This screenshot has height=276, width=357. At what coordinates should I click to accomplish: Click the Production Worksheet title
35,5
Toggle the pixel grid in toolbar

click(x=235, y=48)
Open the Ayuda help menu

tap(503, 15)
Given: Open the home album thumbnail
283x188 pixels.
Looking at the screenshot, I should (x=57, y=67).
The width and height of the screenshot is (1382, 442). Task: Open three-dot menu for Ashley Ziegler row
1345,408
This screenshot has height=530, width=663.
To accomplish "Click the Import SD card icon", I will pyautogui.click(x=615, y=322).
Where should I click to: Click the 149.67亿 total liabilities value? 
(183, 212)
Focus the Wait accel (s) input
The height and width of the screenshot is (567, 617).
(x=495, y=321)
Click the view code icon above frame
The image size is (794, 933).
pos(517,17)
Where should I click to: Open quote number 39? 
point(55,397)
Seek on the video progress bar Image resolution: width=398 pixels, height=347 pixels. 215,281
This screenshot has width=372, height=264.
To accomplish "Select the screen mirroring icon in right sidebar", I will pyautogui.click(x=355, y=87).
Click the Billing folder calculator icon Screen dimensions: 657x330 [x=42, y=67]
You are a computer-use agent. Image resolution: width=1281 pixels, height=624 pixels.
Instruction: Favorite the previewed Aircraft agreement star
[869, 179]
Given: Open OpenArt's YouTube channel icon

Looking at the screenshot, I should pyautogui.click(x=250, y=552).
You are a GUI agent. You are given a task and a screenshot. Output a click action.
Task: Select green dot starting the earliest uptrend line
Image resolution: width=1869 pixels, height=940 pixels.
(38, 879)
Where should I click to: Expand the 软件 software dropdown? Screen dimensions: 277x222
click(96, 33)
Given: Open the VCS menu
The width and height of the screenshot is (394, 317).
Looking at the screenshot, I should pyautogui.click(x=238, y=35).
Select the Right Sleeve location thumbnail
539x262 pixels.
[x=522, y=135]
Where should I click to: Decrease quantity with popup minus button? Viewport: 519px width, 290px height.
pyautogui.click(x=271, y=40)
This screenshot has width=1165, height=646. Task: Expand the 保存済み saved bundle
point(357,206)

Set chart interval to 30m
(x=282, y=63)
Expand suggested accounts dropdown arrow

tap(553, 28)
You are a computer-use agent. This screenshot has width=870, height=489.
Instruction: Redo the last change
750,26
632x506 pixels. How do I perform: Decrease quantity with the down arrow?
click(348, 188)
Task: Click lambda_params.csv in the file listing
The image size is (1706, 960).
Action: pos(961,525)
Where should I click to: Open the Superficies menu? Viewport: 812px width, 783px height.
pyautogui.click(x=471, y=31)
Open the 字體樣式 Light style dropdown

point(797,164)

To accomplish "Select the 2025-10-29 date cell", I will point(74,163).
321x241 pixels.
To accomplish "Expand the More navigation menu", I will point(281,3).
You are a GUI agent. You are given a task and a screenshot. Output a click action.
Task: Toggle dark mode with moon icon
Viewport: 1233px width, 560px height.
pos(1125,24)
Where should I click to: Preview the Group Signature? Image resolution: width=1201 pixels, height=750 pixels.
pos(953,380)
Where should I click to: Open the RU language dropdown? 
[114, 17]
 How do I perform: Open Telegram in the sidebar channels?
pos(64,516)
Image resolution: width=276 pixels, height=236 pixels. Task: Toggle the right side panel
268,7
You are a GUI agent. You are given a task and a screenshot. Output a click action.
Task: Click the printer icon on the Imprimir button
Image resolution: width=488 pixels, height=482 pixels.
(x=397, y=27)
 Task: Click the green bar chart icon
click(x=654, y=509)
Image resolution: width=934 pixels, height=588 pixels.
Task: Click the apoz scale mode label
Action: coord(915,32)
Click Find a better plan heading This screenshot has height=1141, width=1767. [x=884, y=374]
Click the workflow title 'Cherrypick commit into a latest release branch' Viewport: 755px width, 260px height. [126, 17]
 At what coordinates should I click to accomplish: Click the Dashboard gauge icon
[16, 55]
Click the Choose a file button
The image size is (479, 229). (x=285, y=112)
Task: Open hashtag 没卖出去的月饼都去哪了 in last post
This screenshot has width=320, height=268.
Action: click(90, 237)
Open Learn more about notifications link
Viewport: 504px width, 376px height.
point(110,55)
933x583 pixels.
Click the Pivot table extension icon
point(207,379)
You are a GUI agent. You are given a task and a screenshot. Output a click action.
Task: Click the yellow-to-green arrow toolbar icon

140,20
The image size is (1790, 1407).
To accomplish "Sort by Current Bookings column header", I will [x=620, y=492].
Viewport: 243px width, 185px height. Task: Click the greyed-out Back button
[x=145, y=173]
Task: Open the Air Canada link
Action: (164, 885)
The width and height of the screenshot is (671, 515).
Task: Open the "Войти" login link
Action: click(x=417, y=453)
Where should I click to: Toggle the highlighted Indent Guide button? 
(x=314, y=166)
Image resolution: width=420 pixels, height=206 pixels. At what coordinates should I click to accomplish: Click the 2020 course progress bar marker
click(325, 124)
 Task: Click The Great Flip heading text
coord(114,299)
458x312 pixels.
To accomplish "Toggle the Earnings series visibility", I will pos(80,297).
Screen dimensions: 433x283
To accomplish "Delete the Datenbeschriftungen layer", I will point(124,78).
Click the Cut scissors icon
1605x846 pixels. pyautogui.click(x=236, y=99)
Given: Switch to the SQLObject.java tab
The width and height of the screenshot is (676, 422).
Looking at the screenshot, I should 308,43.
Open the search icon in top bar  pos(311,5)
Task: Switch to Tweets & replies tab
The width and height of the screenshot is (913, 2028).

▶ Required work: Rewrite all the rows above, changing "Where should I click to" to "Where do I click to" and leaving everything else as it is.

▶ Final answer:
This screenshot has height=276, width=357. At what coordinates should I click to accomplish: Click the Production Worksheet title
35,5
Toggle the pixel grid in toolbar

click(x=235, y=48)
Open the Ayuda help menu

tap(503, 15)
Given: Open the home album thumbnail
283x188 pixels.
Looking at the screenshot, I should (x=57, y=67).
The width and height of the screenshot is (1382, 442). Task: Open three-dot menu for Ashley Ziegler row
1345,408
This screenshot has height=530, width=663.
To accomplish "Click the Import SD card icon", I will pyautogui.click(x=615, y=322).
Where do I click to: Click the 149.67亿 total liabilities value? 
(183, 212)
Focus the Wait accel (s) input
The height and width of the screenshot is (567, 617).
(x=495, y=321)
Click the view code icon above frame
The image size is (794, 933).
pos(517,17)
Where do I click to: Open quote number 39? 
point(55,397)
Seek on the video progress bar Image resolution: width=398 pixels, height=347 pixels. 215,281
This screenshot has width=372, height=264.
To accomplish "Select the screen mirroring icon in right sidebar", I will pyautogui.click(x=355, y=87).
Click the Billing folder calculator icon Screen dimensions: 657x330 [x=42, y=67]
You are a computer-use agent. Image resolution: width=1281 pixels, height=624 pixels.
Instruction: Favorite the previewed Aircraft agreement star
[869, 179]
Given: Open OpenArt's YouTube channel icon

Looking at the screenshot, I should pyautogui.click(x=250, y=552).
You are a GUI agent. You are given a task and a screenshot. Output a click action.
Task: Select green dot starting the earliest uptrend line
Image resolution: width=1869 pixels, height=940 pixels.
(38, 879)
Where do I click to: Expand the 软件 software dropdown? Screen dimensions: 277x222
click(96, 33)
Given: Open the VCS menu
The width and height of the screenshot is (394, 317).
Looking at the screenshot, I should pyautogui.click(x=238, y=35).
Select the Right Sleeve location thumbnail
539x262 pixels.
[x=522, y=135]
Where do I click to: Decrease quantity with popup minus button? Viewport: 519px width, 290px height.
pyautogui.click(x=271, y=40)
This screenshot has width=1165, height=646. Task: Expand the 保存済み saved bundle
point(357,206)

Set chart interval to 30m
(x=282, y=63)
Expand suggested accounts dropdown arrow

tap(553, 28)
You are a computer-use agent. This screenshot has width=870, height=489.
Instruction: Redo the last change
750,26
632x506 pixels. How do I perform: Decrease quantity with the down arrow?
click(348, 188)
Task: Click lambda_params.csv in the file listing
The image size is (1706, 960).
Action: pos(961,525)
Where do I click to: Open the Superficies menu? Viewport: 812px width, 783px height.
pyautogui.click(x=471, y=31)
Open the 字體樣式 Light style dropdown

point(797,164)

To accomplish "Select the 2025-10-29 date cell", I will point(74,163).
321x241 pixels.
To accomplish "Expand the More navigation menu", I will point(281,3).
You are a GUI agent. You are given a task and a screenshot. Output a click action.
Task: Toggle dark mode with moon icon
Viewport: 1233px width, 560px height.
pos(1125,24)
Where do I click to: Preview the Group Signature? Image resolution: width=1201 pixels, height=750 pixels.
pos(953,380)
Where do I click to: Open the RU language dropdown? 
[114, 17]
 How do I perform: Open Telegram in the sidebar channels?
pos(64,516)
Image resolution: width=276 pixels, height=236 pixels. Task: Toggle the right side panel
268,7
You are a GUI agent. You are given a task and a screenshot. Output a click action.
Task: Click the printer icon on the Imprimir button
Image resolution: width=488 pixels, height=482 pixels.
(x=397, y=27)
 Task: Click the green bar chart icon
click(x=654, y=509)
Image resolution: width=934 pixels, height=588 pixels.
Task: Click the apoz scale mode label
Action: coord(915,32)
Click Find a better plan heading This screenshot has height=1141, width=1767. [x=884, y=374]
Click the workflow title 'Cherrypick commit into a latest release branch' Viewport: 755px width, 260px height. [126, 17]
 At what coordinates should I click to accomplish: Click the Dashboard gauge icon
[16, 55]
Click the Choose a file button
The image size is (479, 229). (x=285, y=112)
Task: Open hashtag 没卖出去的月饼都去哪了 in last post
This screenshot has width=320, height=268.
Action: click(90, 237)
Open Learn more about notifications link
Viewport: 504px width, 376px height.
point(110,55)
933x583 pixels.
Click the Pivot table extension icon
point(207,379)
You are a GUI agent. You are given a task and a screenshot. Output a click action.
Task: Click the yellow-to-green arrow toolbar icon

140,20
The image size is (1790, 1407).
To accomplish "Sort by Current Bookings column header", I will [x=620, y=492].
Viewport: 243px width, 185px height. Task: Click the greyed-out Back button
[x=145, y=173]
Task: Open the Air Canada link
Action: (164, 885)
The width and height of the screenshot is (671, 515).
Task: Open the "Войти" login link
Action: click(x=417, y=453)
Where do I click to: Toggle the highlighted Indent Guide button? 
(x=314, y=166)
Image resolution: width=420 pixels, height=206 pixels. At what coordinates should I click to accomplish: Click the 2020 course progress bar marker
click(325, 124)
 Task: Click The Great Flip heading text
coord(114,299)
458x312 pixels.
To accomplish "Toggle the Earnings series visibility", I will pos(80,297).
Screen dimensions: 433x283
To accomplish "Delete the Datenbeschriftungen layer", I will point(124,78).
Click the Cut scissors icon
1605x846 pixels. pyautogui.click(x=236, y=99)
Given: Switch to the SQLObject.java tab
The width and height of the screenshot is (676, 422).
Looking at the screenshot, I should 308,43.
Open the search icon in top bar  pos(311,5)
Task: Switch to Tweets & replies tab
The width and height of the screenshot is (913, 2028).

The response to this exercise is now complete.